Tens of thousands of Rohingya are estimated to have fled for safety towards neighbouring Bangladesh since mid-May, which is reluctant to accept more refugees, and many of those remaining in Rakhine are in dire need of humanitarian aid.
The Arakan Army (AA) claimed control of Buthidaung town earlier in May, following fighting during which the ethnic army was accused of singling out Rohingya community members. AA denies the charges.
AA is now bearing down on the border town of Maungdaw, also home to a large Rohingya population, that the Myanmar junta will likely attempt to hold, raising the spectre of more serious violence.
“We see clear and present risks of a serious expansion of violence as the battle for neighbouring Maungdaw town has begun, where the military maintains outposts and where a large Rohingya community lives,” said a spokesman for the UN High Commissioner for Human Rights.
The Rohingya have faced decades of persecution and, after a 2017 crackdown by the military, nearly one million fled to Bangladesh, where many now live in crowded refugee camps.
Mohammed Taher, a Rohingya refugee in Bangladesh, said he recently spoke to a friend in Maungdaw, who said the community was living in fear.
“Many want to flee from Rakhine, but Bangladesh is not opening its door for Rohingya,” Mr Taher said.
Recent fighting has forced some 45,000 Rohingya to flee to an area along the Naf River on the border, according to a UN estimate.

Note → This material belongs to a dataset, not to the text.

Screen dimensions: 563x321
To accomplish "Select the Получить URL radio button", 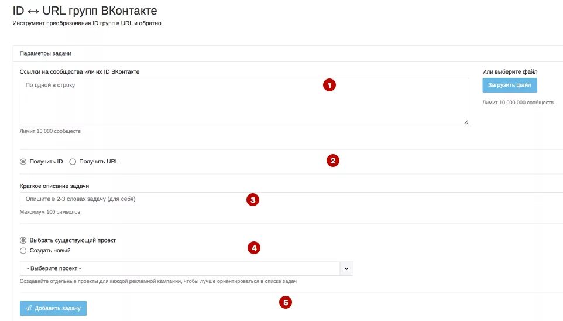I will pos(73,162).
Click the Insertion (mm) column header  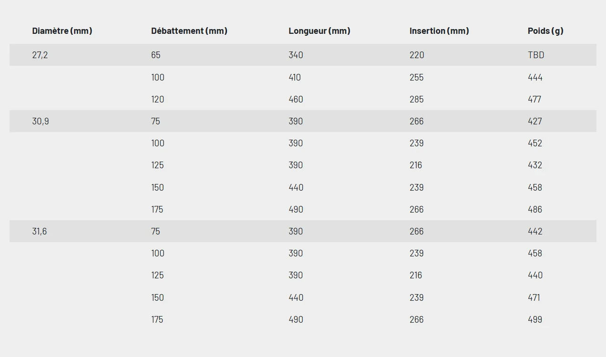[439, 31]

A senior Bangladesh border guard official told Reuters last week: “No Rohingya will be allowed to enter Bangladesh.”
Myanmar has been in turmoil since a 2021 military coup, which spurred a grassroots armed resistance that is fighting the junta alongside long-established ethnic minority rebel groups.
‘Caught in the middle’
The fighting in Rakhine broke out last November when a ceasefire between the AA and the junta collapsed, leading to a string of battlefield successes for the rebels.

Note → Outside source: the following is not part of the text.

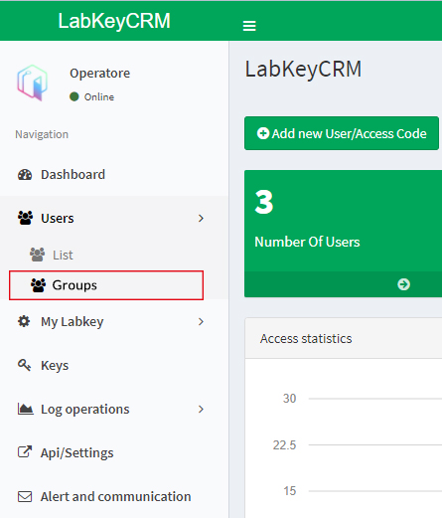Collapse the Users submenu chevron
442x518 pixels.
[201, 218]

Morgan Michaels from the International Institute for Strategic Studies said in a May report: “Faced with mounting losses in Rakhine, the regime has resorted to arming members of the Rohingya ethnic minority to counter the Arakan Army’s advance.
“The AA has reacted with inflammatory rhetoric and violence directed at the Rohingya.”
Amid the renewed conflict, Rohingya civilians are “increasingly being caught in the middle”, said the UN Office for the Coordination of Humanitarian Affairs in its latest report last week.
The agency estimates that over 350,000 people are displaced across Rakhine after years of conflict, many of whom do not have access to basic services.
Medical charity Medecins Sans Frontieres said: “We are witnessing a near-total absence of humanitarian assistance for communities who rely on it.” It added that hospitals in Buthidaung and Maungdaw were closed.
AA, which has a goal to form an autonomous state, has warned that more battles are coming, asking civilians in Buthidaung, Maungdaw and Thandwe to dig bomb shelters or evacuate to safer areas.
The group, which has denied it targeted the Rohingya, has also asked for international aid for some 200,000 internally displaced people that it says are sheltering in areas under its control in Buthidaung and Maungdaw.
Scot Marciel, a former US ambassador to Myanmar, said: “The situation is incredibly fraught and dangerous.
“In some ways, this is an early test of whether a post-military rule Rakhine state with significant autonomy can work.”